### Source text

A note sent in August by envoys of King Sigismund of Hungary, Nicholas II Garai and Stibor of Stiboricz, put total casualties at 8,000 dead "on both sides". However, the wording is vague and it is unclear whether it meant a total of 8,000 or 16,000 dead. A papal bull from 1412 mentioned 18,000 dead Christians. In two letters written immediately after the battle, Władysław II Jagiełło mentioned that Polish casualties were small (paucis valde and modico) and Jan Długosz listed only 12 Polish knights who had been killed. A letter by a Teutonic official from Tapiau (Gvardeysk) mentioned that only half of the Lithuanians returned, but it is unclear how many of those casualties are attributable to the battle and how many to the later siege of Marienburg.

The defeat of the Teutonic Order was resounding. According to Teutonic payroll records, only 1,427 men reported back to Marienburg to claim their pay. Of 1,200 men sent from Danzig, only 300 returned. Between 203 and 211 brothers of the Order were killed, out of 270 that participated in battle, including much of the Teutonic leadership — Grand Master Ulrich von Jungingen, Grand Marshal Friedrich von Wallenrode, Grand Komtur Kuno von Lichtenstein, Grand Treasurer Thomas von Merheim, Marshal of Supply Forces Albrecht von Schwartzburg, and ten of the komturs. Marquard von Salzbach, Komtur of Brandenburg (Ushakovo) and Heinrich Schaumburg, voigt of Sambia, were executed by order of Vytautas after the battle. The bodies of von Jungingen and other high-ranking officials were transported to Marienburg Castle for burial on 19 July. The bodies of lower-ranking Teutonic officials and 12 Polish knights were buried at the church in Tannenberg. The rest of the dead were buried in several mass graves. The highest-ranking Teutonic official to escape the battle was Werner von Tettinger, Komtur of Elbing (Elbląg).

### Data
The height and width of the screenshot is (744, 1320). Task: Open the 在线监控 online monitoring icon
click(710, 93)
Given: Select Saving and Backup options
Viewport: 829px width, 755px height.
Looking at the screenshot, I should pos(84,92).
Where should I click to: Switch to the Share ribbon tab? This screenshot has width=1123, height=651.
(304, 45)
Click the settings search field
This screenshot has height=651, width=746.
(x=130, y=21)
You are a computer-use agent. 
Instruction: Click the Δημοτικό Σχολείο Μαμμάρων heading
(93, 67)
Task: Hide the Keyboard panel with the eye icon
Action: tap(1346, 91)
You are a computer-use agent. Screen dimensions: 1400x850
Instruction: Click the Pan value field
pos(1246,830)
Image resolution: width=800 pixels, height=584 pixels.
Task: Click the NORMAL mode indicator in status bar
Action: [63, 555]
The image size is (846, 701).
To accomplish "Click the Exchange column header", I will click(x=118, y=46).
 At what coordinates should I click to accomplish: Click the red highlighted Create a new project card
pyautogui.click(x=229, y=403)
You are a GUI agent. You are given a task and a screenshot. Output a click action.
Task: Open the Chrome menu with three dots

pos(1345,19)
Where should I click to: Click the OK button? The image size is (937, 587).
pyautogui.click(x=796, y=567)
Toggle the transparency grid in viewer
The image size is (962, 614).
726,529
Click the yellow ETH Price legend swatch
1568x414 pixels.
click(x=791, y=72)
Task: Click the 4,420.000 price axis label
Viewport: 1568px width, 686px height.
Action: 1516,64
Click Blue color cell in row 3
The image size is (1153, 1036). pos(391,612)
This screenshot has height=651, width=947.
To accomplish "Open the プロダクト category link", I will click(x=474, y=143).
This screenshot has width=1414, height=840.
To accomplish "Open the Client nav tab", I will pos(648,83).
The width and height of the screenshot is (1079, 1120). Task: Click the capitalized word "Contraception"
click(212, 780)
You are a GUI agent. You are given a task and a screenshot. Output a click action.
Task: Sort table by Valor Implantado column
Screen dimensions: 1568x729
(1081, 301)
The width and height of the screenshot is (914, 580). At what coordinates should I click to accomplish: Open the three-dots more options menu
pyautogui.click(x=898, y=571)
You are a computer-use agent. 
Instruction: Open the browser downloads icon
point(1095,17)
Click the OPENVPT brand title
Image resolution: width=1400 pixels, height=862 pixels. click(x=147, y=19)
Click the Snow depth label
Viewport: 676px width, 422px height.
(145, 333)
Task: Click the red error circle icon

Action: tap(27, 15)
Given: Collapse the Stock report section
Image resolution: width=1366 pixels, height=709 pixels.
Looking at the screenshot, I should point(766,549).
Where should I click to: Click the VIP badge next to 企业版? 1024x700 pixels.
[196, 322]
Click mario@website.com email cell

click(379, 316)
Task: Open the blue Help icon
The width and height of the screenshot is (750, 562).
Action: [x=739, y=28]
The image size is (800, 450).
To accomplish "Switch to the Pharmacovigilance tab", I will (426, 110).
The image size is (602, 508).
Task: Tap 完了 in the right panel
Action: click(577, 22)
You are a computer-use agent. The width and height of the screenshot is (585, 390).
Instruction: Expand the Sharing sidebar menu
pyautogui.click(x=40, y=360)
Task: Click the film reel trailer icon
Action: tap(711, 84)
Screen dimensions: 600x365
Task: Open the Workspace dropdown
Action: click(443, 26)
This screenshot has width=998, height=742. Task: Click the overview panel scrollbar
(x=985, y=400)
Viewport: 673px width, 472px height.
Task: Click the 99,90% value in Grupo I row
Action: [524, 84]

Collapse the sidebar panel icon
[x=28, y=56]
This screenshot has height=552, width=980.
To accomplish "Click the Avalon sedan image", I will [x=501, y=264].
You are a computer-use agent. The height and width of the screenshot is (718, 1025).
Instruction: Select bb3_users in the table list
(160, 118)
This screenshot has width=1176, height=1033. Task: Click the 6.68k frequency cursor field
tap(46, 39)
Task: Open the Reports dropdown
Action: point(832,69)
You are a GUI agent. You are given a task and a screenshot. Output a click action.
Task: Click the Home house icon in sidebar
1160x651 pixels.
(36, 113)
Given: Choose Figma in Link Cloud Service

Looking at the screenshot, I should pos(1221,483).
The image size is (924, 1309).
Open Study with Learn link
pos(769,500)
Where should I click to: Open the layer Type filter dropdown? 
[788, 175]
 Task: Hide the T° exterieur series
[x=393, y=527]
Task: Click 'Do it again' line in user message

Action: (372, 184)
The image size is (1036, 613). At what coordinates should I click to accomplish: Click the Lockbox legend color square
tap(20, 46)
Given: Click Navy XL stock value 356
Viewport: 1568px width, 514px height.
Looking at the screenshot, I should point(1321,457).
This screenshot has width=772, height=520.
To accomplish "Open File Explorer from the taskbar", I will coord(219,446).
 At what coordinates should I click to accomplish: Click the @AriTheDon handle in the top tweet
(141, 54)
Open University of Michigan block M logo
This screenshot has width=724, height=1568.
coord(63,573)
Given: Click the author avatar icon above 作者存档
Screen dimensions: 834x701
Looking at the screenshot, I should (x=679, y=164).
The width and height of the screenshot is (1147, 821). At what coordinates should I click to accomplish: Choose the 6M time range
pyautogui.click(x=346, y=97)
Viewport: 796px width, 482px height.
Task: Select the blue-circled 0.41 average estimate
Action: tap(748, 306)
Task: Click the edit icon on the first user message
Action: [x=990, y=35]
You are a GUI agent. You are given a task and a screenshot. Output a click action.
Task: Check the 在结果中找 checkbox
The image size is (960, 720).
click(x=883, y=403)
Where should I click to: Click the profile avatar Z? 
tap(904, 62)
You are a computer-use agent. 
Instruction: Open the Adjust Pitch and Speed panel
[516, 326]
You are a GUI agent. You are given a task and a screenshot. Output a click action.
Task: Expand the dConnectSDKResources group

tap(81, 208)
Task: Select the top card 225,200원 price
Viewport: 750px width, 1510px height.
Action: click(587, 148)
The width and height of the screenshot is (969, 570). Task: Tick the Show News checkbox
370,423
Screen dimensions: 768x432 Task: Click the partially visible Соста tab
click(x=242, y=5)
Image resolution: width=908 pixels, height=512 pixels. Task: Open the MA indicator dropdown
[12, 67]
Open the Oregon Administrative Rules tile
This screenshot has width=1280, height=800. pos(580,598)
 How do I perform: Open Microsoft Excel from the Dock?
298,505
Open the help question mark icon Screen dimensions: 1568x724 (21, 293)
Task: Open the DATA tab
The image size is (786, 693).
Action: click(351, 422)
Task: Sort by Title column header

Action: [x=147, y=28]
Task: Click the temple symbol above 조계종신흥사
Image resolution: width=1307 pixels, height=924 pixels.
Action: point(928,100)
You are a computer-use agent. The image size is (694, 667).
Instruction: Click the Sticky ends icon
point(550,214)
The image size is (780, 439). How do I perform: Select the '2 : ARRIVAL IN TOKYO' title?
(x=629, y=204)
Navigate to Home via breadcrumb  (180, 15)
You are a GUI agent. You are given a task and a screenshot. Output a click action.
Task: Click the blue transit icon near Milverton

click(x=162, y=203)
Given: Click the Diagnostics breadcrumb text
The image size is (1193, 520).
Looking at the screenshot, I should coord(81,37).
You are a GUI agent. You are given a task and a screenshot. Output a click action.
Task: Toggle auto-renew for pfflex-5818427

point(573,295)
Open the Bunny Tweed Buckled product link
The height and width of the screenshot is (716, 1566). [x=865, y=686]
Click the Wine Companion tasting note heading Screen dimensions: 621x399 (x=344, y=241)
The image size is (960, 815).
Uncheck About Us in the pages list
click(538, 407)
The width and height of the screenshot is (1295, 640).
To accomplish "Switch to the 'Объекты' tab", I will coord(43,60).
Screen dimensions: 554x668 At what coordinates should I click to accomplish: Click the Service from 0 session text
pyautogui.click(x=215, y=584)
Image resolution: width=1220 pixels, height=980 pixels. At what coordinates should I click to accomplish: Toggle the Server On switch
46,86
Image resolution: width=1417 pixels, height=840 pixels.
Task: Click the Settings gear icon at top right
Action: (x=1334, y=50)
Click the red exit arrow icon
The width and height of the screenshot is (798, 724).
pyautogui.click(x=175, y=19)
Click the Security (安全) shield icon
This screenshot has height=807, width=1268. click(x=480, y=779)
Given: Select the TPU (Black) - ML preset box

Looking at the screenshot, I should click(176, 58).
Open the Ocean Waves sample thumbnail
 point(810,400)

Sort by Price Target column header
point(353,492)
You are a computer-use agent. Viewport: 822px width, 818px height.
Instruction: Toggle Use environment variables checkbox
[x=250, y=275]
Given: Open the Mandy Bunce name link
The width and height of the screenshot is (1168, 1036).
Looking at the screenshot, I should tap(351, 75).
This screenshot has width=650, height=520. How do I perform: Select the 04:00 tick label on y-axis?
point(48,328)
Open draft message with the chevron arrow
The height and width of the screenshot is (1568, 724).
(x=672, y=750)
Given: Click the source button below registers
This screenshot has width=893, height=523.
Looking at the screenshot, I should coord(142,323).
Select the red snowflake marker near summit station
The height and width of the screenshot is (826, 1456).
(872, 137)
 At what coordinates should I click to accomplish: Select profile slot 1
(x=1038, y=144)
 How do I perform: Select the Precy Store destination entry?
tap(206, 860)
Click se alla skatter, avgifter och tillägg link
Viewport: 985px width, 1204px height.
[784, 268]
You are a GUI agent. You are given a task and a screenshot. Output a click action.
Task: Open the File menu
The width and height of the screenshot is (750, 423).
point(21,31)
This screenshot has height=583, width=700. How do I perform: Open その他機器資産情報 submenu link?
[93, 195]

### Task item
Please retype the entire passage on the battle's casualties, word for word. The entries aren't needed for this.

### Response to the exercise
A note sent in August by envoys of King Sigismund of Hungary, Nicholas II Garai and Stibor of Stiboricz, put total casualties at 8,000 dead "on both sides". However, the wording is vague and it is unclear whether it meant a total of 8,000 or 16,000 dead. A papal bull from 1412 mentioned 18,000 dead Christians. In two letters written immediately after the battle, Władysław II Jagiełło mentioned that Polish casualties were small (paucis valde and modico) and Jan Długosz listed only 12 Polish knights who had been killed. A letter by a Teutonic official from Tapiau (Gvardeysk) mentioned that only half of the Lithuanians returned, but it is unclear how many of those casualties are attributable to the battle and how many to the later siege of Marienburg.

The defeat of the Teutonic Order was resounding. According to Teutonic payroll records, only 1,427 men reported back to Marienburg to claim their pay. Of 1,200 men sent from Danzig, only 300 returned. Between 203 and 211 brothers of the Order were killed, out of 270 that participated in battle, including much of the Teutonic leadership — Grand Master Ulrich von Jungingen, Grand Marshal Friedrich von Wallenrode, Grand Komtur Kuno von Lichtenstein, Grand Treasurer Thomas von Merheim, Marshal of Supply Forces Albrecht von Schwartzburg, and ten of the komturs. Marquard von Salzbach, Komtur of Brandenburg (Ushakovo) and Heinrich Schaumburg, voigt of Sambia, were executed by order of Vytautas after the battle. The bodies of von Jungingen and other high-ranking officials were transported to Marienburg Castle for burial on 19 July. The bodies of lower-ranking Teutonic officials and 12 Polish knights were buried at the church in Tannenberg. The rest of the dead were buried in several mass graves. The highest-ranking Teutonic official to escape the battle was Werner von Tettinger, Komtur of Elbing (Elbląg).